XCR Short-barrel Precision

XCR equipped with a precision stainless 11

A precision-obsessed friend was lamenting the apparent inability of his Robinson XCR to shoot tight groups. Although it was not designed specifically for precision, I am a fan of the gun’s design. Particularly given its ease of changing barrels, I began to wonder how much we could improve on the standard chrome-lined light-contour barrels. So I sent two Lothar-Walther match-grade 1:8 rifled stainless steel blanks to Robinson and waited (seven months) for them to return as heavy-contour 11″ 5.56mm XCR barrels.

This is not a gun that is easy to shoot precisely: It is light, and its single-stage trigger breaks at over 4 pounds, which I know robs me of accuracy. In order to remove shooter dispersion from the equation I tested various configurations in a custom machine rest. I ran a range of ammunition through two standard 11″ barrels and, sure enough, 10-round groups would typically exhibit a mean radius in the vicinity of 1.5MOA. The standard 16″ light barrel, interestingly, printed 10-round groups with MR just above 1.0MOA shooting light bullets (both XM-193 and Wolf Classic!), but didn’t do as well with heavier bullets in match-grade loads (despite its 1:9 twist).

With the new precision barrels the rifle prints 10-round groups with mean radius consistently below 1.0MOA, like these:

XCR Precision 11

Note that from the short barrel 75gr .223 loads run about 2260fps.
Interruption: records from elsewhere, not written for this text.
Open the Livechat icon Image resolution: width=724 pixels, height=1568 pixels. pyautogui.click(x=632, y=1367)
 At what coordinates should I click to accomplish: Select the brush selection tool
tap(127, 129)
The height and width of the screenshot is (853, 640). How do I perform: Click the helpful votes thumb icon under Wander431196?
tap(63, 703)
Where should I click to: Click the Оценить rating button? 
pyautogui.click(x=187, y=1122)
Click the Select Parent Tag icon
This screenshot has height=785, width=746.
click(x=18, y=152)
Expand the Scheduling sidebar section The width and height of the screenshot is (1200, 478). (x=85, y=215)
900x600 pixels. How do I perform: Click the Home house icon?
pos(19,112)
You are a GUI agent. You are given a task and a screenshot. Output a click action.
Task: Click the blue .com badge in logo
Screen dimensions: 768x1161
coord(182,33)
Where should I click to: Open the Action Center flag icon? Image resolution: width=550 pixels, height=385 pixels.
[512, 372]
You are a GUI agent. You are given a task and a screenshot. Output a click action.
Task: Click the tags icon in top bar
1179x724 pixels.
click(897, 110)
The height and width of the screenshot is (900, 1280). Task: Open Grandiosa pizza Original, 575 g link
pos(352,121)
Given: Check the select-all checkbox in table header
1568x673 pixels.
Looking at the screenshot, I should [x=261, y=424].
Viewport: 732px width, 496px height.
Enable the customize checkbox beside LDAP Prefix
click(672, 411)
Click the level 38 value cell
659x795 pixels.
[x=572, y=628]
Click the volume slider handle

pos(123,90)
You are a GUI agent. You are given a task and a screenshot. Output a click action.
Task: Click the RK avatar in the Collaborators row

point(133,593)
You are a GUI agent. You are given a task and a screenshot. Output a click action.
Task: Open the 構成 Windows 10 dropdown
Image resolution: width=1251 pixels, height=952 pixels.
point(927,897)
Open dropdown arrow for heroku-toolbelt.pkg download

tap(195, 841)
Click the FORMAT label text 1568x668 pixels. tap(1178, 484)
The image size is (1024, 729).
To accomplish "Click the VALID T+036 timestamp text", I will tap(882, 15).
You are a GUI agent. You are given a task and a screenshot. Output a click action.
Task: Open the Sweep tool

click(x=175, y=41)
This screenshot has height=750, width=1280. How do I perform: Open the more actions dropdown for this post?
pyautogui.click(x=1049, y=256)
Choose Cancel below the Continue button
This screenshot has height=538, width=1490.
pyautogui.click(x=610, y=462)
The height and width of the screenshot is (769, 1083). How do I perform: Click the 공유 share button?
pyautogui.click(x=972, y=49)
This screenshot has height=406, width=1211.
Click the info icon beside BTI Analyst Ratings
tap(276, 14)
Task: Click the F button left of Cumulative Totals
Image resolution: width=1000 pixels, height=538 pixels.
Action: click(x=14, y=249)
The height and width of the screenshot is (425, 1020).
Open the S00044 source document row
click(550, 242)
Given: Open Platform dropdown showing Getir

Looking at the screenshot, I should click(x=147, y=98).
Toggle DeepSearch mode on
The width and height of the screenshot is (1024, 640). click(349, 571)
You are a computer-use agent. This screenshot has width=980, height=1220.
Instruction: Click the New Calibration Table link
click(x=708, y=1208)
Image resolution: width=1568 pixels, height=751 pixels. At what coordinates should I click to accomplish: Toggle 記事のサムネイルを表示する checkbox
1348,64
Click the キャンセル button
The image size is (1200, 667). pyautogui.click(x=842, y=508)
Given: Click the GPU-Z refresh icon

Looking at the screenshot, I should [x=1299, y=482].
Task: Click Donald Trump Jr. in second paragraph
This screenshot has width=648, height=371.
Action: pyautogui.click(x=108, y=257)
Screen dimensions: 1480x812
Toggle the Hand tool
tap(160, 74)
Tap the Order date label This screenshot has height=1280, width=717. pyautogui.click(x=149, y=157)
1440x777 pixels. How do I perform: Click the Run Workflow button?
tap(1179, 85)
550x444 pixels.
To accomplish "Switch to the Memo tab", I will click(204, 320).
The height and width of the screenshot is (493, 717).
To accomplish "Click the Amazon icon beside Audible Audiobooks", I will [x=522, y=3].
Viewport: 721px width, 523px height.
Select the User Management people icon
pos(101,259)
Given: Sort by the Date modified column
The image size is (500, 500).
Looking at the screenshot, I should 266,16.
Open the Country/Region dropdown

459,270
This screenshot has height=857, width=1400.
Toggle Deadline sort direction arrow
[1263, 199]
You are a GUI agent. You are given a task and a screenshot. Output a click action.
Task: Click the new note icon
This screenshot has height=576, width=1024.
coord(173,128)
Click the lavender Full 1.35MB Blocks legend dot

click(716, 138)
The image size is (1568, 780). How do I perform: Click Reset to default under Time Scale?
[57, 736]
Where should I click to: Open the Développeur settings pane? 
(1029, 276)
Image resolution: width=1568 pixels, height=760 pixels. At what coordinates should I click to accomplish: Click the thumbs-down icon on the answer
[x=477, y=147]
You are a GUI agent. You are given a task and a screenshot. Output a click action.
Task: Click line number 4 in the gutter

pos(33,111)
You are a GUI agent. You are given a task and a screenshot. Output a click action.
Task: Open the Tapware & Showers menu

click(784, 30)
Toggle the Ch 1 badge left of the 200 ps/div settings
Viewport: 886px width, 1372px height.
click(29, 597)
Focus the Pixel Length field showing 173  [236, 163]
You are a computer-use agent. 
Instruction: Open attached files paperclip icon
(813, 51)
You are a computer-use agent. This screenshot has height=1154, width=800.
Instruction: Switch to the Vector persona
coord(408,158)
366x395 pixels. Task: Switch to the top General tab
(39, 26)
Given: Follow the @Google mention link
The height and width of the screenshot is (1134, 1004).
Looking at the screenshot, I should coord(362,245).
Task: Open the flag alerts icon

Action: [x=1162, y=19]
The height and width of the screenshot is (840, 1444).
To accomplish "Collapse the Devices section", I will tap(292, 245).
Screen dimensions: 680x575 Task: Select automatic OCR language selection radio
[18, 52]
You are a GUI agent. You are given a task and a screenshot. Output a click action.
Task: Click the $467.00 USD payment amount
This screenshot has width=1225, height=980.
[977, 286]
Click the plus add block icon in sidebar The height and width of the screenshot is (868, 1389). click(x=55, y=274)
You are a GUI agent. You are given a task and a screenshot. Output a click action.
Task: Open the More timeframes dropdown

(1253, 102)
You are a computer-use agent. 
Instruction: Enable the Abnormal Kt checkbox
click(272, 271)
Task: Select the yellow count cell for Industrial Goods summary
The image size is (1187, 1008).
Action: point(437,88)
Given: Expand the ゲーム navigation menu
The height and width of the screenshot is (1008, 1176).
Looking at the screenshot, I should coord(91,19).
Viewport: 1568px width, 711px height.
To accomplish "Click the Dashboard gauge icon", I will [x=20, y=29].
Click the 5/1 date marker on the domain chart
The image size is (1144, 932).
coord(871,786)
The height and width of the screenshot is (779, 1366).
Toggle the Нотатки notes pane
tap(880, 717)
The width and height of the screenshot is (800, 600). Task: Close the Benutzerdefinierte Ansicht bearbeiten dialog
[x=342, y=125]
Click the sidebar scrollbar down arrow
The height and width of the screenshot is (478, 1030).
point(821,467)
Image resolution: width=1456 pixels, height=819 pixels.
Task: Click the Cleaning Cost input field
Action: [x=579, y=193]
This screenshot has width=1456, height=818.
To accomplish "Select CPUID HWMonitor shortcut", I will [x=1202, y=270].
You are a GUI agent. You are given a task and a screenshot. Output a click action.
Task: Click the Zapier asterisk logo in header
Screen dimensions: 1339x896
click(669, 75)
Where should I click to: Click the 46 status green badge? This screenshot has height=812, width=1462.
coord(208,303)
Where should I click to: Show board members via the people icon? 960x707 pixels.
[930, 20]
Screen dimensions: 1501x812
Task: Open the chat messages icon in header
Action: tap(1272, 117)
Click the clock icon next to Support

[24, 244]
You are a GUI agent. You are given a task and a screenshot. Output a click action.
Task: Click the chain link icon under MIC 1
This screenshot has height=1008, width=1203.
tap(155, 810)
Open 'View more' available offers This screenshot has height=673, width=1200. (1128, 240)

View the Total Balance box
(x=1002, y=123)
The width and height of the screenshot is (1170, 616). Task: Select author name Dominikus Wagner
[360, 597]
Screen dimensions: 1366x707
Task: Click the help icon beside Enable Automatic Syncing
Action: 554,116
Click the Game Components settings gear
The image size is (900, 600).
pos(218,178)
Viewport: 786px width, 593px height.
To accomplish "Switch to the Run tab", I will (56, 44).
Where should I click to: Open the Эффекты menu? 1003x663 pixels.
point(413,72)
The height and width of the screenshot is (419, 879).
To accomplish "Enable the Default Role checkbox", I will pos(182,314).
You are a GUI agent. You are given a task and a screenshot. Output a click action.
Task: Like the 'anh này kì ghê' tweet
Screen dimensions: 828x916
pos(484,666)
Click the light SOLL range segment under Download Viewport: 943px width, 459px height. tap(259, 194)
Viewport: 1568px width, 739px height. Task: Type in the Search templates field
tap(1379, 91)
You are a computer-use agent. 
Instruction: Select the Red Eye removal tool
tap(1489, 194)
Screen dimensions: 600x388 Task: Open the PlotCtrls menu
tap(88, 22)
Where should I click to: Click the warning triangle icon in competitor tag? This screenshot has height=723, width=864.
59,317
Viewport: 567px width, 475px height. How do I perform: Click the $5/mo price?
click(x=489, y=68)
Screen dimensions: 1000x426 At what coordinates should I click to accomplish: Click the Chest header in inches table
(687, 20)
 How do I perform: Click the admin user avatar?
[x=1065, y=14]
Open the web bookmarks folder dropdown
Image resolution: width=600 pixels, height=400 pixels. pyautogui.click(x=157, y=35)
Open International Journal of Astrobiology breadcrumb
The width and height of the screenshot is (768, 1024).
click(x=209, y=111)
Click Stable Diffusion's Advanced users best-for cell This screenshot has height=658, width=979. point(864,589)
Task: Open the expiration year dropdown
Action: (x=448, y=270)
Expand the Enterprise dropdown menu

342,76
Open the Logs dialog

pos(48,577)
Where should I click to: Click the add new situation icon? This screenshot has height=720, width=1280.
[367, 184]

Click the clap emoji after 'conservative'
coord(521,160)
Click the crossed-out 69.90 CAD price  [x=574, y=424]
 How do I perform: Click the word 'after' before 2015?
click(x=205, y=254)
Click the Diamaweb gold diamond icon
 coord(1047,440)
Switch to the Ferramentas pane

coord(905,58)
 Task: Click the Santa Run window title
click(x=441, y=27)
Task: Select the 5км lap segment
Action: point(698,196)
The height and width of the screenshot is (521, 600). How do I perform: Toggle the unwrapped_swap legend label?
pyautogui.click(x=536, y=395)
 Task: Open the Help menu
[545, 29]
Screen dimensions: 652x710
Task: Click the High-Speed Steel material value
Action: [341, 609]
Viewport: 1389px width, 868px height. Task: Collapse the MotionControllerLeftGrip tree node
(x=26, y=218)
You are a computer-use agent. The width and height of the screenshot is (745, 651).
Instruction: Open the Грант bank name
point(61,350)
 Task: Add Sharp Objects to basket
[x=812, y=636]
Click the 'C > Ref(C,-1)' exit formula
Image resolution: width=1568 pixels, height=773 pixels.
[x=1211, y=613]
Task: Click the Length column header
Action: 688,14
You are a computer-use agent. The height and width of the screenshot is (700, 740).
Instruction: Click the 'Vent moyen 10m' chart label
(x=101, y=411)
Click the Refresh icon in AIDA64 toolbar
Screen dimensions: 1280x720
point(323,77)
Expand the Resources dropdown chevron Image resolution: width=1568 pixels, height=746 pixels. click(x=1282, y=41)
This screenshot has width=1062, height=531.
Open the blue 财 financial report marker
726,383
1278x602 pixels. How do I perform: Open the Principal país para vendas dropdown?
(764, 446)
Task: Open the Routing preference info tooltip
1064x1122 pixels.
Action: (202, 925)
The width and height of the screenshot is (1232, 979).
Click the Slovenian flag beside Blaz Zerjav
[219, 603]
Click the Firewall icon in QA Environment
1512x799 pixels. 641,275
On the high end, 55gr 5.56mm clocked 2775fps.

There is some vertical stringing evident, which varies with the upper, and which suggests there is further room to tighten the design. And, as mentioned above, these groups were achieved with a machine rest. When I shoot off of bags 10-round groups open up by roughly another 0.5MOA. Suffice it to say that with a good barrel and shooter this gun is capable of respectable accuracy.